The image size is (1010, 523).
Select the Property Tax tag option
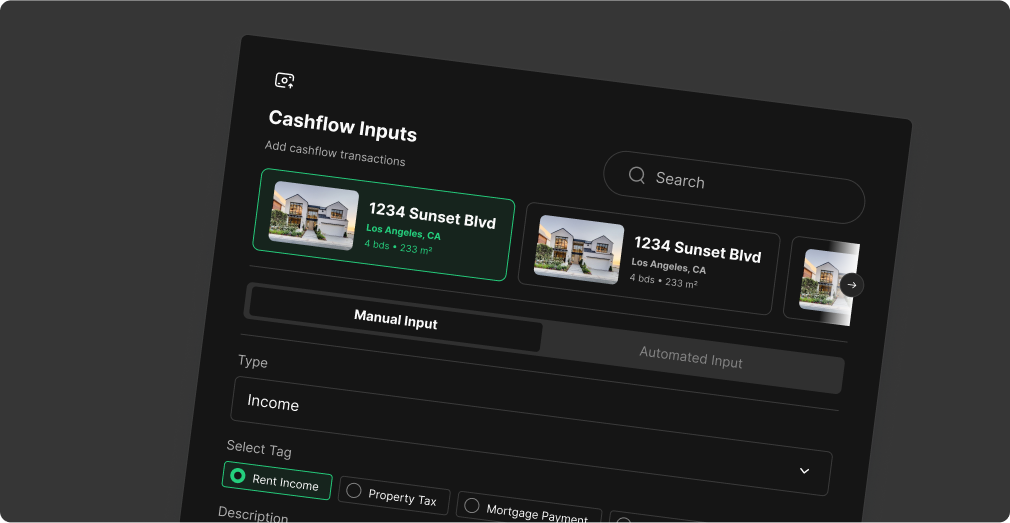(x=353, y=490)
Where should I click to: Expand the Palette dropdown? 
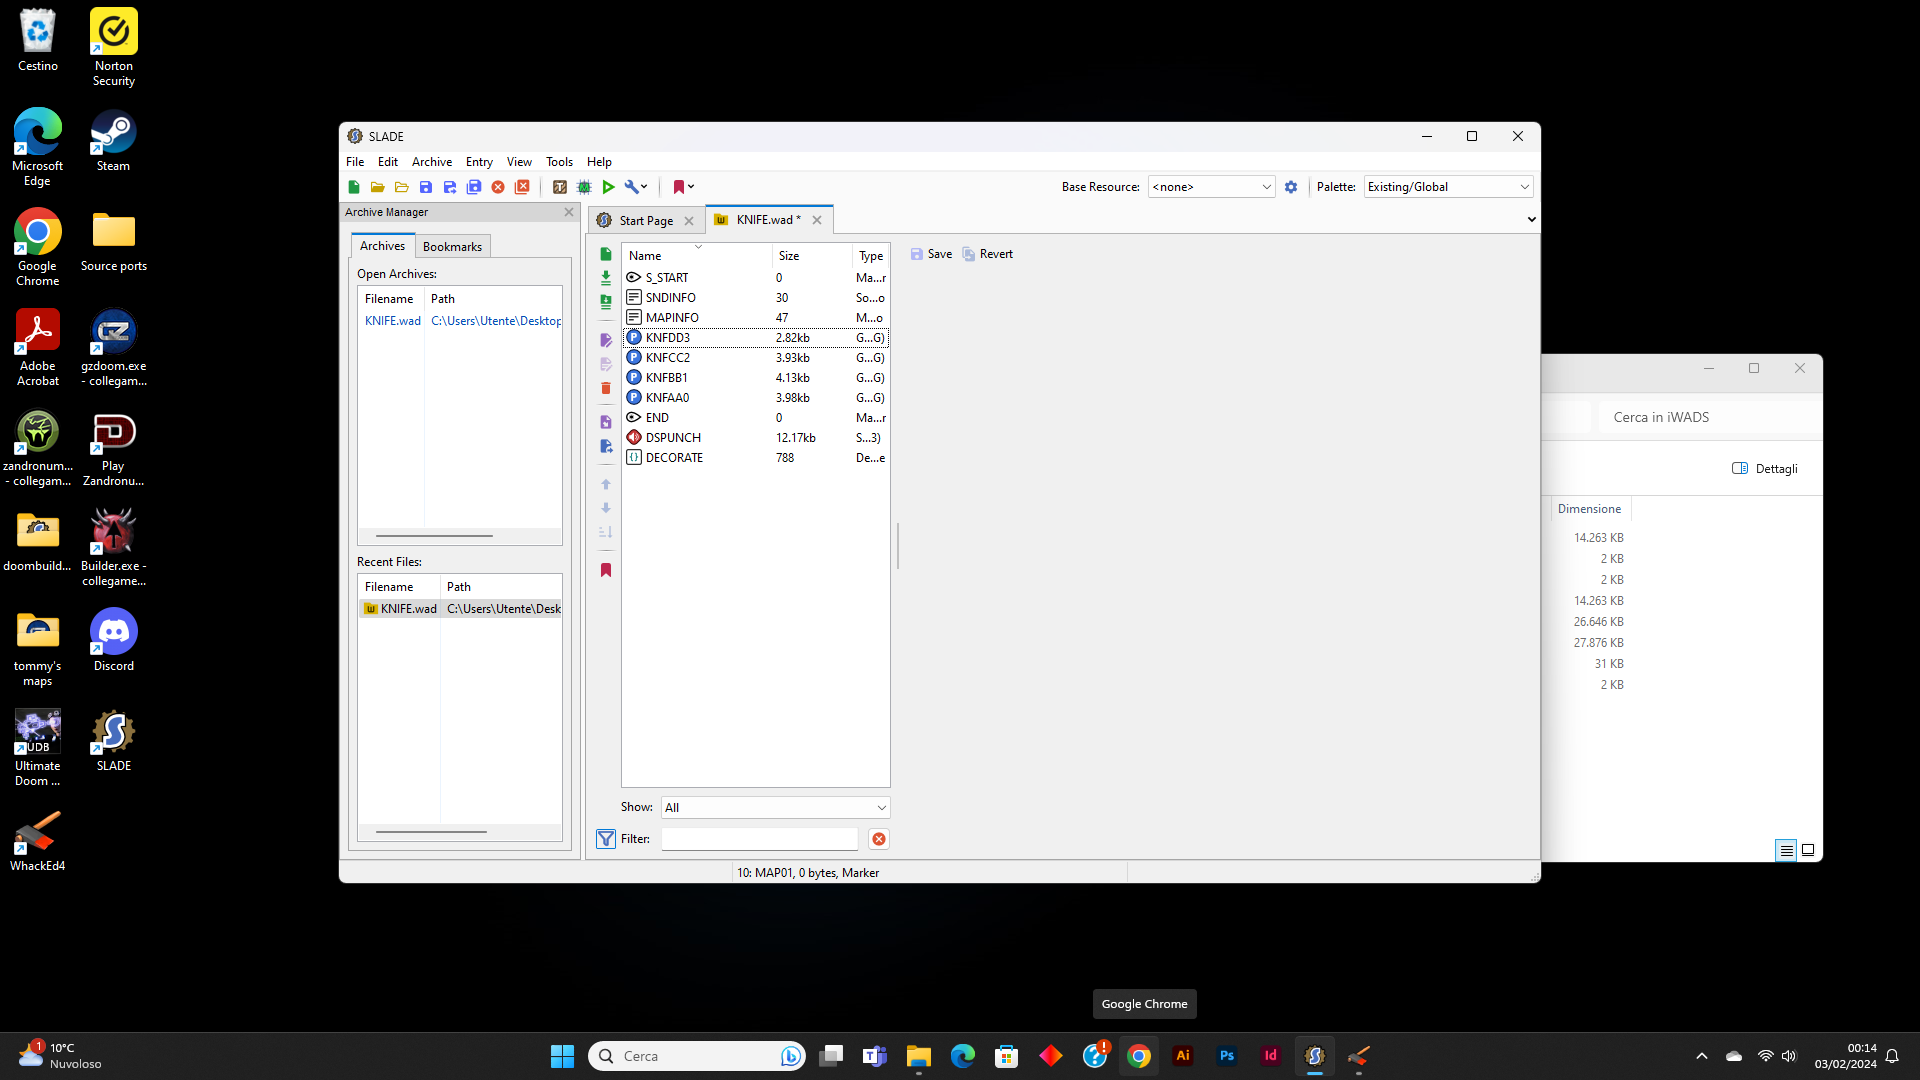point(1524,186)
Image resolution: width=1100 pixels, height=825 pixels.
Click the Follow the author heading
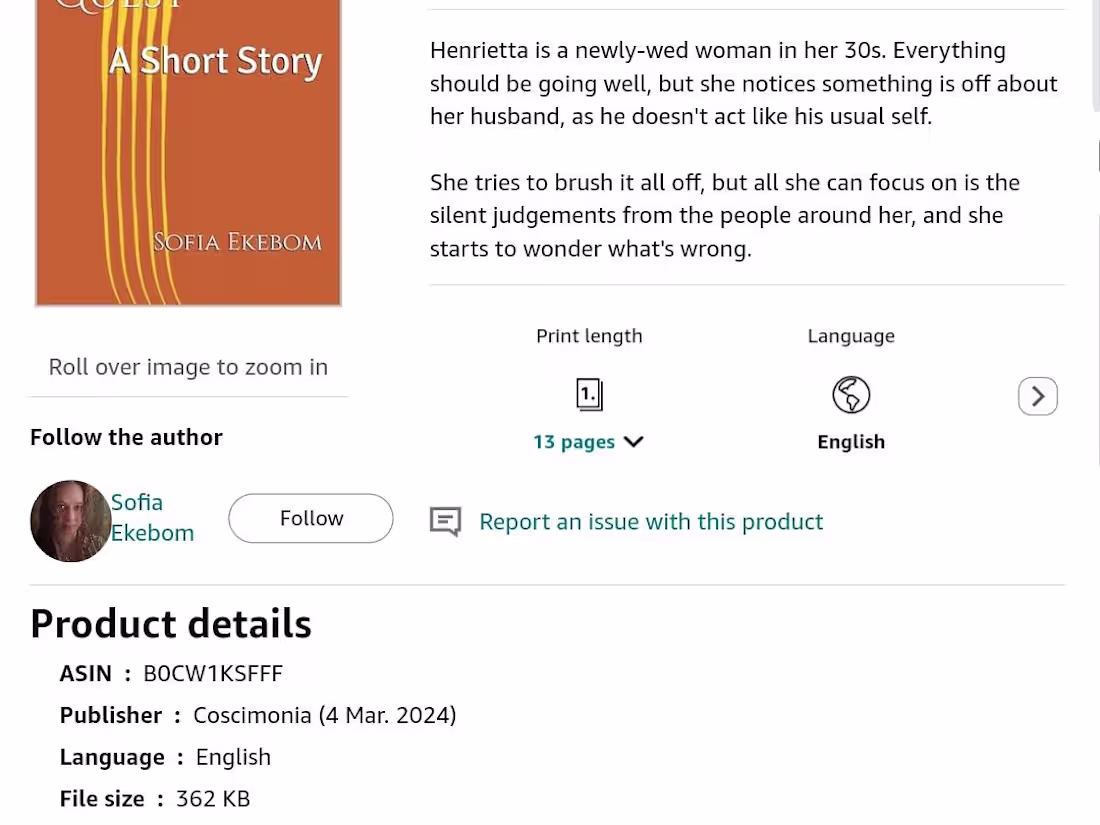point(126,437)
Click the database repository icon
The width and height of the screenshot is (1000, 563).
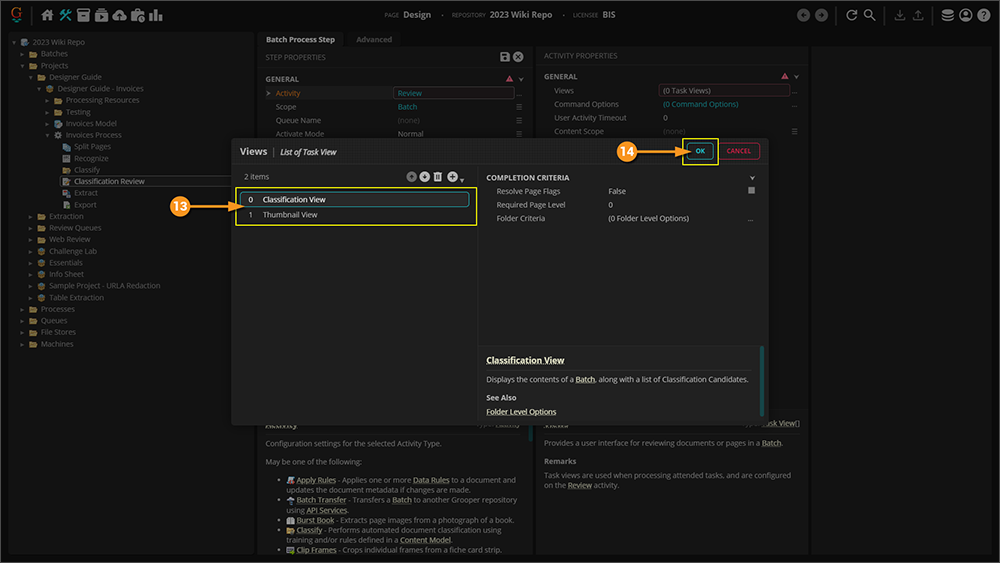pos(947,15)
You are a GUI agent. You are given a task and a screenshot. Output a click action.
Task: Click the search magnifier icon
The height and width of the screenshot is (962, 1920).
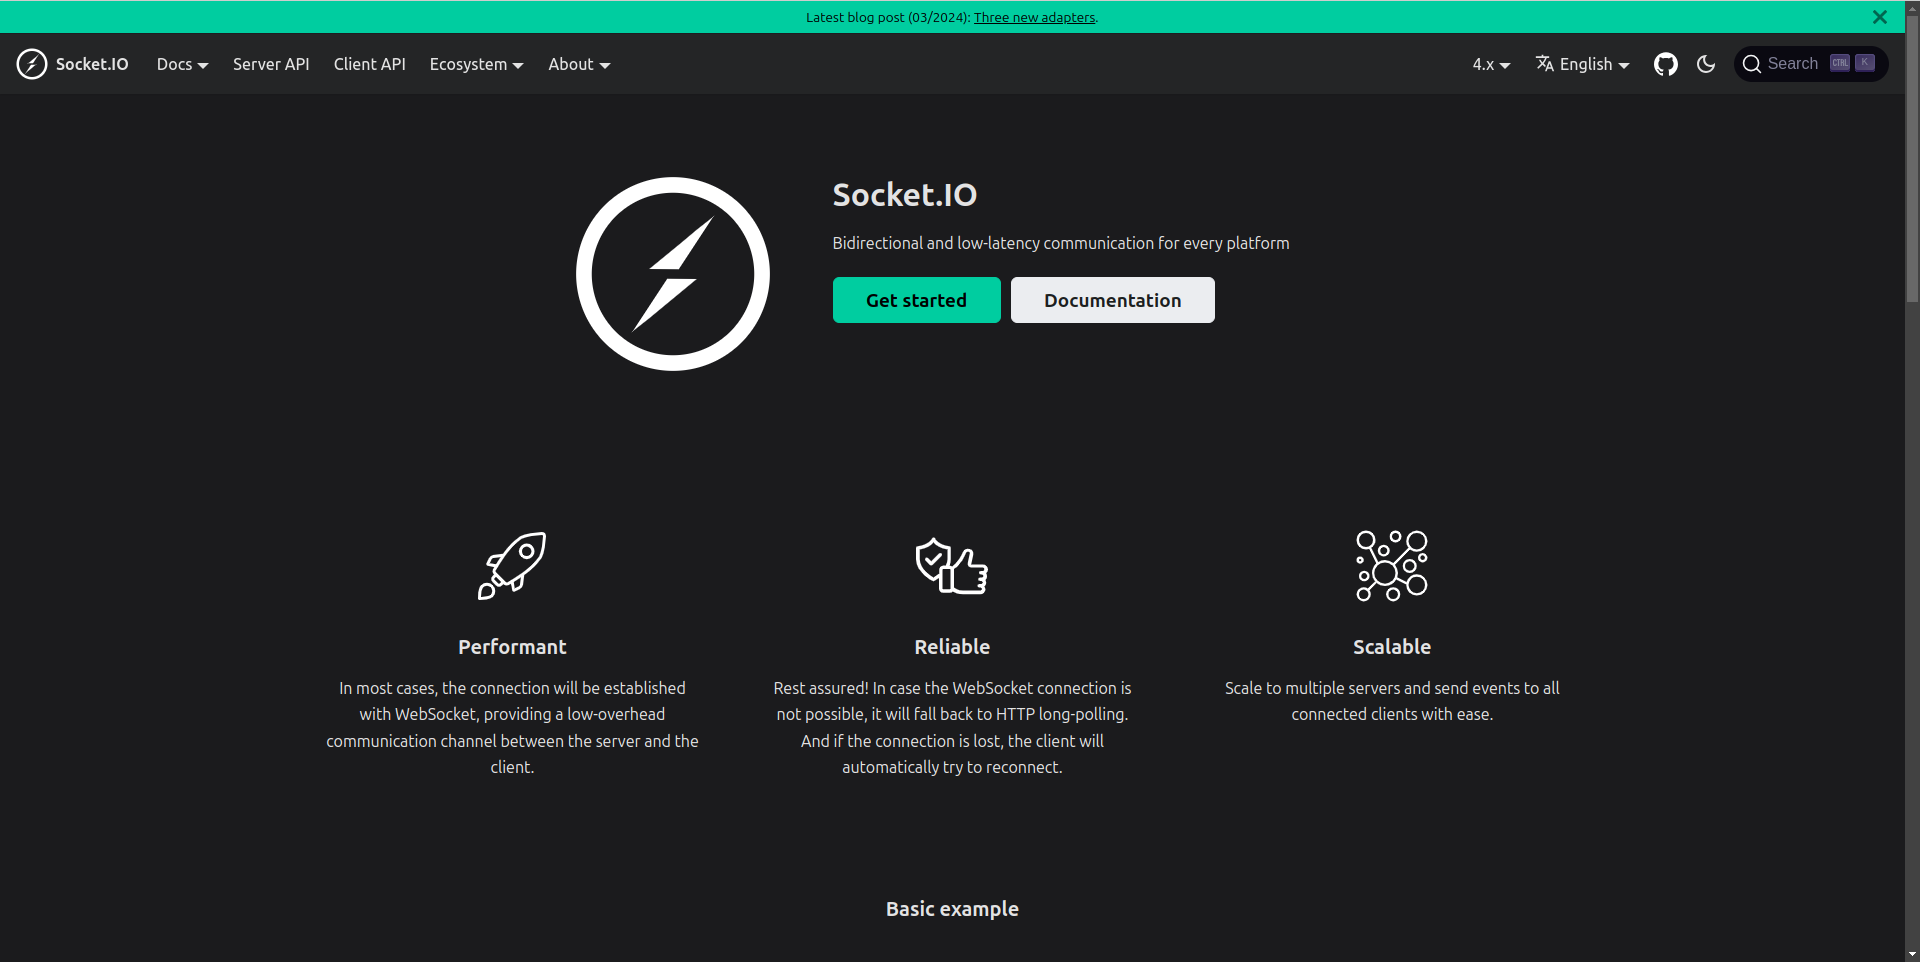pyautogui.click(x=1752, y=64)
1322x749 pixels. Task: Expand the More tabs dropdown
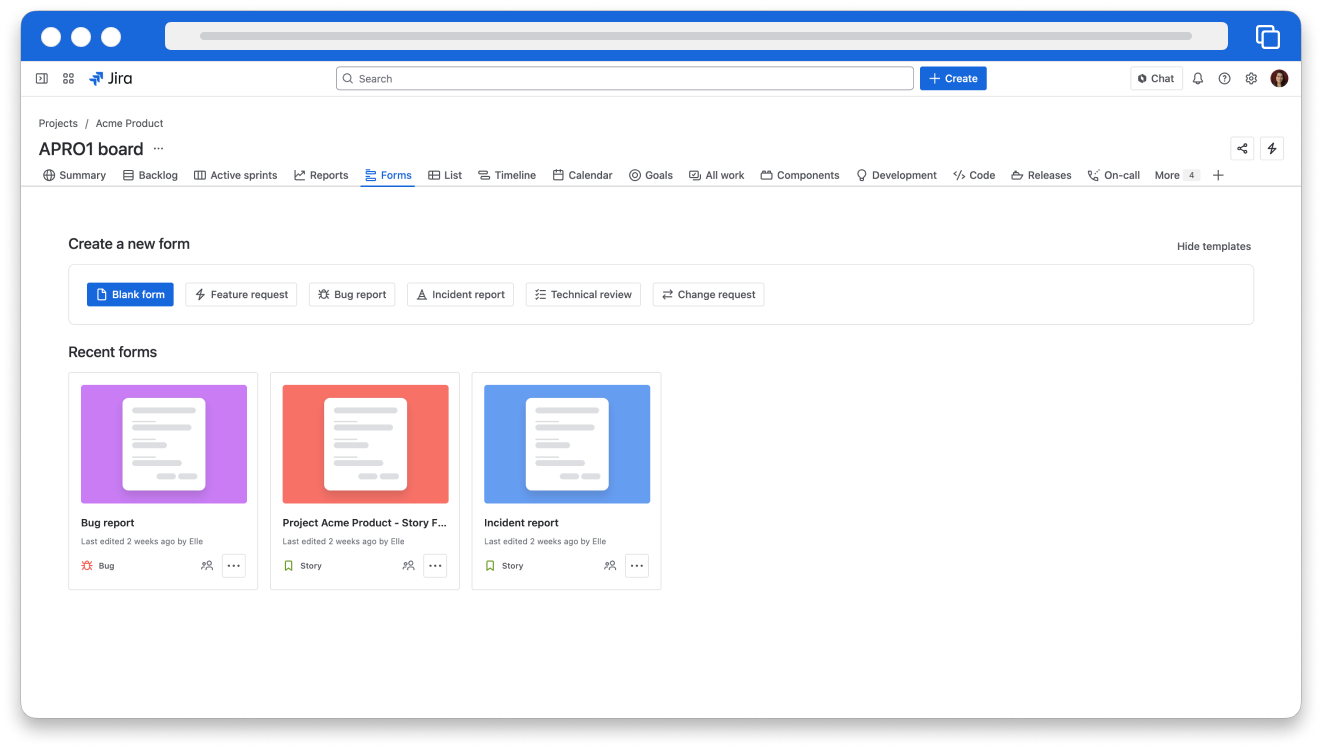pos(1176,175)

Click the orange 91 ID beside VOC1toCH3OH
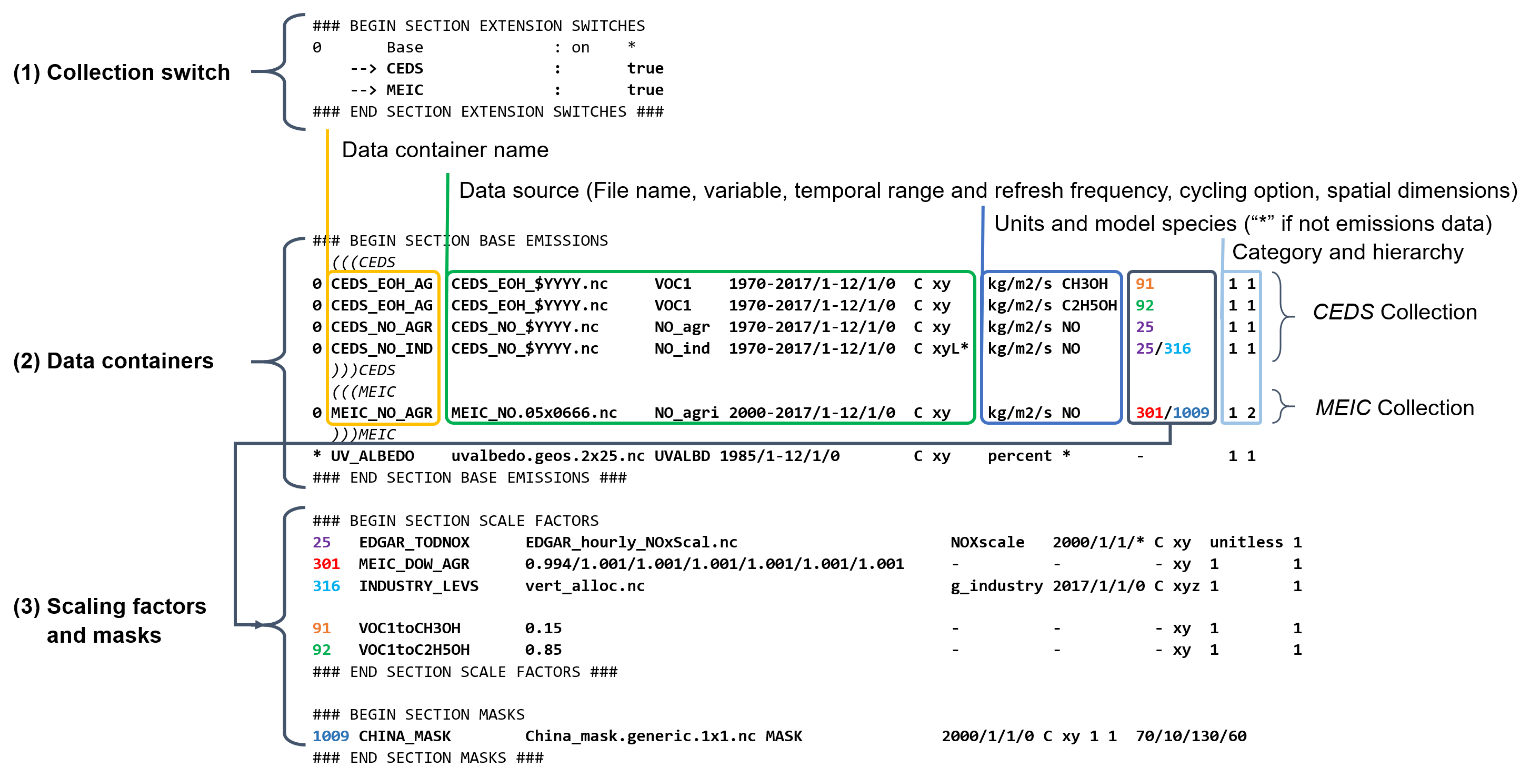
+---+
### EXERCISE
Your copy should repeat each entry above exactly but contain no pictures.

### YOUR RESPONSE
The image size is (1010, 523).
Select the Property Tax tag option
(x=353, y=490)
Where should I click to: Expand the Palette dropdown? 
point(1524,186)
Image resolution: width=1100 pixels, height=825 pixels.
Click the Follow the author heading
point(126,437)
Click the database repository icon
The width and height of the screenshot is (1000, 563).
pos(947,15)
You are a GUI agent. You are given a task and a screenshot. Output a click action.
Task: Click the search magnifier icon
The height and width of the screenshot is (962, 1920).
pyautogui.click(x=1752, y=64)
1322x749 pixels. Task: Expand the More tabs dropdown
pos(1176,175)

Click the orange 91 ID beside VOC1toCH3OH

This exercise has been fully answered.